● Challenge
Reproduce the data below word for word, with every line kept in its original order.

-- start --

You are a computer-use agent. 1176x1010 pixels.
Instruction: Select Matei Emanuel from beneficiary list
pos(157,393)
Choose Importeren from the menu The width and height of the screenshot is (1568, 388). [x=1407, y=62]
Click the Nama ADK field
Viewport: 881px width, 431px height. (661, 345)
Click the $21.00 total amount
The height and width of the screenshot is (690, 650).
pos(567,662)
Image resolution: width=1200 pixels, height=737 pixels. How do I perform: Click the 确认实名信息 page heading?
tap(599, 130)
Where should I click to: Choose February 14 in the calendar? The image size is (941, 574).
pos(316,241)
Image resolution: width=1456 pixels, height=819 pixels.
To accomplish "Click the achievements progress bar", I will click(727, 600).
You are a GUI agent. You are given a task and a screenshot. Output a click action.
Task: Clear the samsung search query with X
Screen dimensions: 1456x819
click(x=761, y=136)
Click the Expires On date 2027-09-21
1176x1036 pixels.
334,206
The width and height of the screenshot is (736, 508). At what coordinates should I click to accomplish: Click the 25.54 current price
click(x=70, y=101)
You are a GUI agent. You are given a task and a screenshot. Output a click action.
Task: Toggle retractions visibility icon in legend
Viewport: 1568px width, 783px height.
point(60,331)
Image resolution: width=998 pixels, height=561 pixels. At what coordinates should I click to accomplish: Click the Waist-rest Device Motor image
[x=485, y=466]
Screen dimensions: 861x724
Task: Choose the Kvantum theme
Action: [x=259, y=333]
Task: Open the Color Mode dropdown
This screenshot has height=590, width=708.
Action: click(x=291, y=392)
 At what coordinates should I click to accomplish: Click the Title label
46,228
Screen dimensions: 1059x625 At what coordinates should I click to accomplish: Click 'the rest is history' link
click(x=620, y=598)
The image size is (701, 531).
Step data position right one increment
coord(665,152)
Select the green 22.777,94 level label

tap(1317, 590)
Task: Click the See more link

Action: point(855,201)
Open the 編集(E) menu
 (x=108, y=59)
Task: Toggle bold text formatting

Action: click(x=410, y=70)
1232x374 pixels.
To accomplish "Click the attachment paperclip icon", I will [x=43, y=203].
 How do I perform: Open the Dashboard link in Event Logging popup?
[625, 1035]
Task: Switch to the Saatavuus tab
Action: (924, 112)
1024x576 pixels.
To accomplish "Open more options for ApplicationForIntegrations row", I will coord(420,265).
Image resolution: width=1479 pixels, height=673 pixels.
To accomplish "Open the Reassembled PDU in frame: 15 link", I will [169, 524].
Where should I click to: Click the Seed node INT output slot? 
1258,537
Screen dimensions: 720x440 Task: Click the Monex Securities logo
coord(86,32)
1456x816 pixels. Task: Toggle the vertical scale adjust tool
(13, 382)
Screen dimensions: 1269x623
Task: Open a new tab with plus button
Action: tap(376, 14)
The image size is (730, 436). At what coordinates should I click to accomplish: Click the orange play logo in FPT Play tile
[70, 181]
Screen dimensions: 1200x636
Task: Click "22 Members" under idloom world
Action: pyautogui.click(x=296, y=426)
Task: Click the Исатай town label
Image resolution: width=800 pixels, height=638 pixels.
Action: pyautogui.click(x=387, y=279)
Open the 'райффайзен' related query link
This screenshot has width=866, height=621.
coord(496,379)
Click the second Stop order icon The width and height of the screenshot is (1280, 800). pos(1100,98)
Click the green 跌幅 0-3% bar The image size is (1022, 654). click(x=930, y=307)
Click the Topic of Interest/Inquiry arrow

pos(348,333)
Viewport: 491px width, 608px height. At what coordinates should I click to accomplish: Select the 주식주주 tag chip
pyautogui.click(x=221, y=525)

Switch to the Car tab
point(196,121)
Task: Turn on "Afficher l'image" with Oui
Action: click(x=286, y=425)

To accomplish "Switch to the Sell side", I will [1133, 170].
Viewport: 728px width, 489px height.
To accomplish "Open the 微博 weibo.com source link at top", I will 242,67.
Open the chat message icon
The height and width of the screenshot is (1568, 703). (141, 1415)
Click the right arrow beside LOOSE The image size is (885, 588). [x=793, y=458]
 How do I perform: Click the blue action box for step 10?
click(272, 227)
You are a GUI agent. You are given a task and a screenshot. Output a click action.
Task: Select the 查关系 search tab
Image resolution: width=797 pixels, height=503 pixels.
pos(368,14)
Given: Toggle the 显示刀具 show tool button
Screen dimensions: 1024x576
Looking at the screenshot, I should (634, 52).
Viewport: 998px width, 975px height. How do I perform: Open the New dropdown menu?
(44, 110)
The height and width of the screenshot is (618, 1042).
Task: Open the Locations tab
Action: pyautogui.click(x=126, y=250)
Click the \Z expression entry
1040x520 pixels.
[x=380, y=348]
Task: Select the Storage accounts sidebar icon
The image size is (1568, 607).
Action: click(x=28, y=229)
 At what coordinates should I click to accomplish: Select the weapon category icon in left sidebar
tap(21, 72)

-- end --

● Output
You are a computer-use agent. 1176x1010 pixels.
Instruction: Select Matei Emanuel from beneficiary list
pos(157,393)
Choose Importeren from the menu The width and height of the screenshot is (1568, 388). [x=1407, y=62]
Click the Nama ADK field
Viewport: 881px width, 431px height. (661, 345)
Click the $21.00 total amount
The height and width of the screenshot is (690, 650).
pos(567,662)
Image resolution: width=1200 pixels, height=737 pixels. How do I perform: Click the 确认实名信息 page heading?
tap(599, 130)
Where should I click to: Choose February 14 in the calendar? The image size is (941, 574).
pos(316,241)
Image resolution: width=1456 pixels, height=819 pixels.
To accomplish "Click the achievements progress bar", I will click(727, 600).
You are a GUI agent. You are given a task and a screenshot. Output a click action.
Task: Clear the samsung search query with X
Screen dimensions: 1456x819
click(x=761, y=136)
Click the Expires On date 2027-09-21
1176x1036 pixels.
334,206
The width and height of the screenshot is (736, 508). At what coordinates should I click to accomplish: Click the 25.54 current price
click(x=70, y=101)
You are a GUI agent. You are given a task and a screenshot. Output a click action.
Task: Toggle retractions visibility icon in legend
Viewport: 1568px width, 783px height.
point(60,331)
Image resolution: width=998 pixels, height=561 pixels. At what coordinates should I click to accomplish: Click the Waist-rest Device Motor image
[x=485, y=466]
Screen dimensions: 861x724
Task: Choose the Kvantum theme
Action: [x=259, y=333]
Task: Open the Color Mode dropdown
This screenshot has height=590, width=708.
Action: click(x=291, y=392)
 At what coordinates should I click to accomplish: Click the Title label
46,228
Screen dimensions: 1059x625 At what coordinates should I click to accomplish: Click 'the rest is history' link
click(x=620, y=598)
The image size is (701, 531).
Step data position right one increment
coord(665,152)
Select the green 22.777,94 level label

tap(1317, 590)
Task: Click the See more link

Action: point(855,201)
Open the 編集(E) menu
 (x=108, y=59)
Task: Toggle bold text formatting

Action: click(x=410, y=70)
1232x374 pixels.
To accomplish "Click the attachment paperclip icon", I will [x=43, y=203].
 How do I perform: Open the Dashboard link in Event Logging popup?
[625, 1035]
Task: Switch to the Saatavuus tab
Action: (924, 112)
1024x576 pixels.
To accomplish "Open more options for ApplicationForIntegrations row", I will coord(420,265).
Image resolution: width=1479 pixels, height=673 pixels.
To accomplish "Open the Reassembled PDU in frame: 15 link", I will [169, 524].
Where should I click to: Click the Seed node INT output slot? 
1258,537
Screen dimensions: 720x440 Task: Click the Monex Securities logo
coord(86,32)
1456x816 pixels. Task: Toggle the vertical scale adjust tool
(13, 382)
Screen dimensions: 1269x623
Task: Open a new tab with plus button
Action: tap(376, 14)
The image size is (730, 436). At what coordinates should I click to accomplish: Click the orange play logo in FPT Play tile
[70, 181]
Screen dimensions: 1200x636
Task: Click "22 Members" under idloom world
Action: pyautogui.click(x=296, y=426)
Task: Click the Исатай town label
Image resolution: width=800 pixels, height=638 pixels.
Action: pyautogui.click(x=387, y=279)
Open the 'райффайзен' related query link
This screenshot has width=866, height=621.
coord(496,379)
Click the second Stop order icon The width and height of the screenshot is (1280, 800). pos(1100,98)
Click the green 跌幅 0-3% bar The image size is (1022, 654). click(x=930, y=307)
Click the Topic of Interest/Inquiry arrow

pos(348,333)
Viewport: 491px width, 608px height. At what coordinates should I click to accomplish: Select the 주식주주 tag chip
pyautogui.click(x=221, y=525)

Switch to the Car tab
point(196,121)
Task: Turn on "Afficher l'image" with Oui
Action: click(x=286, y=425)

To accomplish "Switch to the Sell side", I will [1133, 170].
Viewport: 728px width, 489px height.
To accomplish "Open the 微博 weibo.com source link at top", I will 242,67.
Open the chat message icon
The height and width of the screenshot is (1568, 703). (141, 1415)
Click the right arrow beside LOOSE The image size is (885, 588). [x=793, y=458]
 How do I perform: Click the blue action box for step 10?
click(272, 227)
You are a GUI agent. You are given a task and a screenshot. Output a click action.
Task: Select the 查关系 search tab
Image resolution: width=797 pixels, height=503 pixels.
pos(368,14)
Given: Toggle the 显示刀具 show tool button
Screen dimensions: 1024x576
Looking at the screenshot, I should (634, 52).
Viewport: 998px width, 975px height. How do I perform: Open the New dropdown menu?
(44, 110)
The height and width of the screenshot is (618, 1042).
Task: Open the Locations tab
Action: pyautogui.click(x=126, y=250)
Click the \Z expression entry
1040x520 pixels.
[x=380, y=348]
Task: Select the Storage accounts sidebar icon
The image size is (1568, 607).
Action: click(x=28, y=229)
 At what coordinates should I click to accomplish: Select the weapon category icon in left sidebar
tap(21, 72)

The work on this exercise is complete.